Holomorphic Lorentzian Simplicity Constraints

TL;DR

This paper introduces a Hamiltonian framework for sl(2,C) algebra using twistors, develops holomorphic simplicity constraints that commute, and links them to geometric 3d polyhedra in Minkowski space.

Contribution

It presents a novel holomorphic form of simplicity constraints that Poisson-commute and are equivalent to traditional constraints, advancing the mathematical structure of Lorentzian spin foam models.

Findings

Holomorphic simplicity constraints Poisson-commute

Complete set of invariants generates a closed algebra including gl(N,C)

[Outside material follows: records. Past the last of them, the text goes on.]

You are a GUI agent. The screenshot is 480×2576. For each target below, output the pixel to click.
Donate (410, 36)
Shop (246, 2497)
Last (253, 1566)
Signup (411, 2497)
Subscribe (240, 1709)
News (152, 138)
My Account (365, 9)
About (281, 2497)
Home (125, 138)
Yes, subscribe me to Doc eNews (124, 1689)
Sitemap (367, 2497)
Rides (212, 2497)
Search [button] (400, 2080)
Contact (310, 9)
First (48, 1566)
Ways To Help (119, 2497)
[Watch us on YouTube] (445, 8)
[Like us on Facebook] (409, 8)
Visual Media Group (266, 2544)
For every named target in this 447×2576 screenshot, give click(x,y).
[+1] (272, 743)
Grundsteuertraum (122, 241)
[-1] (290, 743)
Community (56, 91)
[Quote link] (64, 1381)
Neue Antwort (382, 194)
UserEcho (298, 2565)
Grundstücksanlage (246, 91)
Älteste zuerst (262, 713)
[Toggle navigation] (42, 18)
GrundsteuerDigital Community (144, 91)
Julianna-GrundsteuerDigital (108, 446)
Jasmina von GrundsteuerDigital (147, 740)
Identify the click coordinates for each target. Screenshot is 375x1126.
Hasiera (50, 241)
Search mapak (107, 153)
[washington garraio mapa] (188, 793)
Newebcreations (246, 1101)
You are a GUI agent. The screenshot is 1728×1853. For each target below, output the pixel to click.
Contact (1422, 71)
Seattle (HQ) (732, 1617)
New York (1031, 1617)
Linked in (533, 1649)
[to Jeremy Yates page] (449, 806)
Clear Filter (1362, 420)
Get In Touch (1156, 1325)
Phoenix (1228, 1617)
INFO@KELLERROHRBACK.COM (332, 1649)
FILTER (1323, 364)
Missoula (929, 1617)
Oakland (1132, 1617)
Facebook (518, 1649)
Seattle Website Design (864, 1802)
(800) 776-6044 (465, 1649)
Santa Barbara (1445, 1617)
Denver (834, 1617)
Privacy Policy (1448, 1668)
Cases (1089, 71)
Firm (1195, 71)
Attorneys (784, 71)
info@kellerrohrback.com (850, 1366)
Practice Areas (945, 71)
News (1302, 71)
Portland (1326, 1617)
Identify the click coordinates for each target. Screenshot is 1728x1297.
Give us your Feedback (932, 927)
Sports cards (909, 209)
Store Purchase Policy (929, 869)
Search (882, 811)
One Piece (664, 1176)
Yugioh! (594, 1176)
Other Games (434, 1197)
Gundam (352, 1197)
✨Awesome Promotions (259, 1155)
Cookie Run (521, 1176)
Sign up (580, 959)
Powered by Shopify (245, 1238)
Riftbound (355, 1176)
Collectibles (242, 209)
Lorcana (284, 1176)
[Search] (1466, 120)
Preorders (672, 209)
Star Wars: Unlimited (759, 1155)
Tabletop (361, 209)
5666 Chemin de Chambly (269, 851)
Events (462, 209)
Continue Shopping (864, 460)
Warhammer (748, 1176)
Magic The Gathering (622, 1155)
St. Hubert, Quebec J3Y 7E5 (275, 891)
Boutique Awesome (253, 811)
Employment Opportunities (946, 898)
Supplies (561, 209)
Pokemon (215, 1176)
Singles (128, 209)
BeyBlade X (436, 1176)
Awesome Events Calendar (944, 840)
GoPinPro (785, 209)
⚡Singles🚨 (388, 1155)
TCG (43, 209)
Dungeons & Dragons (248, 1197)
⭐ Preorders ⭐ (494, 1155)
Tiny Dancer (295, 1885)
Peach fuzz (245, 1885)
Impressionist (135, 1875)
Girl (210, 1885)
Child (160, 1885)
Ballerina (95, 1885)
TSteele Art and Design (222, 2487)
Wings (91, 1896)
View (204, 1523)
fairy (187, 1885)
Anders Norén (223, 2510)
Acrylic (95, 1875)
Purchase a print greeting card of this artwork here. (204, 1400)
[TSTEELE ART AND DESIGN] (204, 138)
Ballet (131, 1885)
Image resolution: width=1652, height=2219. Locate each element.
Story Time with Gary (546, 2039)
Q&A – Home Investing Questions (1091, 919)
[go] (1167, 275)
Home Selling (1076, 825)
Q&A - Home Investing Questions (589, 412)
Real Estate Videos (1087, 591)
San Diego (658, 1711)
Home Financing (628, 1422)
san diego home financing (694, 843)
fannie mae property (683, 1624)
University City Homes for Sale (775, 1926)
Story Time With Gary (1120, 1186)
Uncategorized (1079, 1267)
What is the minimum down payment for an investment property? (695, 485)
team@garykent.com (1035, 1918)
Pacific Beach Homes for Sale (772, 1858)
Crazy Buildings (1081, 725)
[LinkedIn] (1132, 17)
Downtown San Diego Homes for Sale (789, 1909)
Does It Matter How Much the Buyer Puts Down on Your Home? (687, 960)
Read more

Reduction to 3d spacelike polyhedra in Minkowski space

Abstract

We develop an Hamiltonian representation of the sl(2,C) algebra on a phase space consisting of N copies of twistors, or bi-spinors. We identify a complete set of global invariants, and show that they generate a closed algebra including gl(N,C) as a subalgebra. Then, we define the linear and quadratic simplicity constraints which reduce the spinor variables to (framed) 3d spacelike polyhedra embedded in Minkowski spacetime. Finally, we introduce a new version of the simplicity constraints which (i) are holomorphic and (ii) Poisson-commute with each other, and show their equivalence to the linear and quadratic constraints.